Mason Elec's are in. 
The Live Steam hopefully in a few weeks.


----------



## Kovacjr (Jan 2, 2008)

Last I spoke to Cliff the LS ones may be in by the end of Dec but shipping in Jan. Said that customs has been holding the containers longer.


----------



## chama (Jan 2, 2008)

For those looking for some form of gratification while waiting for the LS Mason Bogies, the manual is on-line at Accucraft: http://www.accucraft.com/index.php?show_aux_page=3


----------



## Gary Woolard (Jan 2, 2008)

Thanks for the taste, Scott. What's there looks relatively straightforward. But where do I go to learn about the axle pump? My impression is that most, if not all, live steam bogies are coming with the pump, and I've never played with one before!


----------



## Kovacjr (Jan 2, 2008)

Only the ones ordered with the pump as an option are going to have them. Basically there is a bypass valve that ties into the hand pump to turn on or off the pump to maintain the boiler water level. The valve can also be finely adjusted to pump half the water too. The water is always pumped so either its pumps into the boiler or back into the tender.


----------



## MikeK (Jan 3, 2008)

Gary,

I purchased my live steam Mason Bogie through Ridge Road Station. A number of months back they called me to ask if I wanted the axle pump added as an additional-cost option (which I had added). You might check with the vendor you are purchasing through to see if anything can be done at this point to add the axle pump to your Mason Bogie.


----------



## Gary Woolard (Jan 2, 2008)

Thanks guys -- yes I did pick up on the axle pump option, but don't know much about it. That's why I was remarking that there wasn't any info about it in the manual -- only the hand pump! The other functioning elements (other than the blowdown valve?) don't seem much more complicated than a Ruby.

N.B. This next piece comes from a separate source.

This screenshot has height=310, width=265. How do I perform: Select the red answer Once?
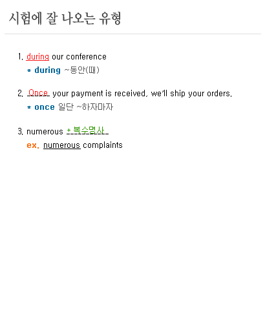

I think Mr. Kovac got the spirit of my question and answered it -- I'll just tweak the fine adjustment, wherever it is, to optimize my run times?


----------



## Kovacjr (Jan 2, 2008)

The valve should be their standard one on the backhead. Will have 2 pipes running to it one an input one output and the valveitself threaded into the boiler. Then the valve is closed all water goes in the boiler.


----------



## Ironton (Jan 2, 2008)

Do I remember correctly that at one time there was going to be a kit for the axle pump. Seems when I asked for an axle pump to be put on mine there was the option.


----------



## Kovacjr (Jan 2, 2008)

Posted By Ironton on 22 Dec 2010 08:51 AM 
Do I remember correctly that at one time there was going to be a kit for the axle pump. Seems when I asked for an axle pump to be put on mine there was the option. 

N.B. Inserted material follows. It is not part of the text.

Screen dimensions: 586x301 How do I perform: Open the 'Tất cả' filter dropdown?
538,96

Yes there was an option but there are no kits that I know of available if you didnt get on board when it was offered. Cliff said almost all the steam versions had the pump installed.


----------



## bigsteam (Mar 6, 2008)

I notice that someone on ebay already has the Mason Bogie for sale and shipment. 

http://cgi.ebay.com/Accucrafts-Maso...4aa717027d 

*Under item specifics it says live steam.*

John


----------



## Anthony Duarte (Dec 27, 2007)

Under the item description:

"Power: 0-24V DC motor"


----------



## tacfoley (Jan 3, 2008)

It also reads - 

Item specifics 
Condition: New: A brand-new, unused, unopened, undamaged item (including handmade items). See the seller's listing for full details. See all condition definitions- opens in a new window or tab... Read moreabout the condition Grading: New 
Brand: Accucraft Scale: 1:20.3 
Product+Type: Live Steam Locomotive 

tac 
www.ovgrs.org 
Supporter of the Cape Meares Lighthouse Restoration Fund


----------



## chama (Jan 2, 2008)

"Power: 0-24V DC motor" 
Product+Type: Live Steam Locomotive 

It's a hybrid!


----------